To evaluate the efficacy of antibiotic-impregnated polymethylmethacrylate (PMMA) beads in eradication of an arterial prosthetic graft methicillin-resistant Staphylococcus aureus (MRSA) biofilm in an experimental animal model.
Forty rats underwent subcutaneous implantation of a MRSA-colonized arterial polytetrafluoroethylene (PTFE) 1 x 1 cm wafer on the back. The effect of regional antibiosis produced by antibiotic PMMA bead placement adjacent to the infected PTFE wafer was determined using four 10-animal study groups: control (no antibiotic), PMMA bead with no antibiotic, PMMA bead with 10% vancomycin, and PMMA bead with 10% daptomycin. After 3 d, the PTFE wafers were explanted and quantitative biofilm cultures, expressed as colony-forming units (CFU) per graft wafer, performed using real-time polymerase chain reaction to assess MRSA eradication. No systemic antibiotic was administered. Bioassays of antibiotic bead bacteriocidal were performed by measuring zone of inhibition diameters on MRSA colonized agar culture plates prior to and following graft explantation.

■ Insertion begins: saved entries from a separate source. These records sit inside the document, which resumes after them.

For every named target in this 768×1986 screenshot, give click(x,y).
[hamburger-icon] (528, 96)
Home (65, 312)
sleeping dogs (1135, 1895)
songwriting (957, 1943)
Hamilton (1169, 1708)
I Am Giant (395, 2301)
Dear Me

All animal tolerated implantation of the MRSA-infected PTFE wafer and survived the 3 d until graft explantation. Quantitative biofilm cultures demonstrated a significant decrease (P < 0.01) in MRSA CFUs present on the PTFE wafer surfaces in the presence of both the vancomycin- and daptomycin-impregnated beads compared to controls and plain PMMA beads. Both vancomycin and daptomycin PMMA beads retained antibacterial activity after 3 d of implantation with decrease in zones of inhibition of 15% and 45%, respectively.
Regional antibiotic delivery using an antibiotic-impregnated PMMA bead reduced the bacterial biofilm concentration in experimental subcutaneous pocket model of vascular surgical site infection. The delivery of antibiotics via a PMMA bead may be a useful adjunct in the treatment of vascular surgical site infection.